Una piaga ne genera un’altra, non manca il sapientone che spiega le calamità con la scienza del tempo. Ridley Scott ha raffigurato Dio come un ragazzino, che appare la prima volta nei pressi del roveto ardente e poi accusa Mosé di scarsa propensione alla guerra (il trovatello cresciuto alla corte del Faraone vorrebbe in prima battuta affamare il popolo egiziano, perché si ribelli contro il potere, quindi incendia i granai e affonda le navi da carico). Pur discendendo direttamente dalla volontà divina, le sciagure hanno una loro consequenzialità.
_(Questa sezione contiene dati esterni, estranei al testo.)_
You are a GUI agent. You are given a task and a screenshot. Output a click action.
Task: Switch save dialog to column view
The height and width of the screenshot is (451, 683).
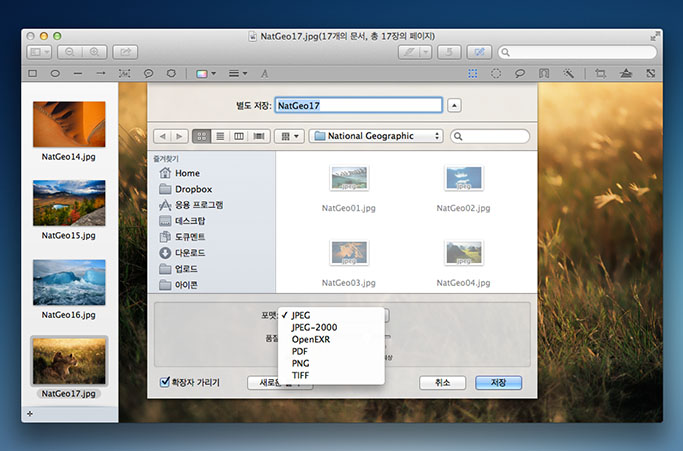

Questo era l’ordine del regista, il responsabile degli effetti speciali ha eseguito, badando a non essere troppo cruento: c’era il rischio che il film risultasse vietato ai minori, con gravi ripercussioni sugli incassi (preoccupazione ipocrita, visto che le calamità culminano con l’uccisione dei primogeniti d’Egitto, ma Peter Chiang ha eseguito senza fiatare). La trasformazione dell’acqua del Nilo in sangue viene dai famelici coccodrilli (fabbricati al computer) che attaccano i pescatori. Dal fiume scompare ogni forma di vita, quindi le rane affamate (400 vere, le altre finte che erano più vispe nel saltello) cercano cibo sulla terra. Muoiono le rane, arrivano mosche e locuste, e via con le altre tappe dell’ira di Dio. Il Faraone si copre di pustole, come tutta la corte. Quando si ritrova il primogenito trasformato in una mummietta – una delle scene più kitsch in un film che il kitsch lo coltiva fin dall’apparizione del faraone padre John Turturro con gli occhi neri di kajal – prima cede, e poi passa all’inseguimento degli ebrei fuggitivi (gli avevano costruito le Piramidi, erano schiavi da 400 anni, si capisce la strenua resistenza). Ramses, il Faraone figlio cresciuto assieme a Mosé – hanno in regalo due spade gemelle, prima di duellare con lo tsunami sullo sfondo – ha calzari e bracciali e collane in sovrannumero. “Exodus” non sta tra i film più riusciti di Ridley Scott: “Il gladiatore” era più trascinante, “American Gangster” era più originale, qui a tratti spuntano i colossal biblici anni 50 e 60, e non v’è certezza che siano citazioni e non ingenuità. Ma qualche piacere colpevole e di secondo grado lo procura. Le scene d’azione in 3D sono splendide e movimentate, il cast è sfarzoso come il palazzo del faraone, il viceré corrotto pare preso a prestito dalla “Salomé” di Carmelo Bene.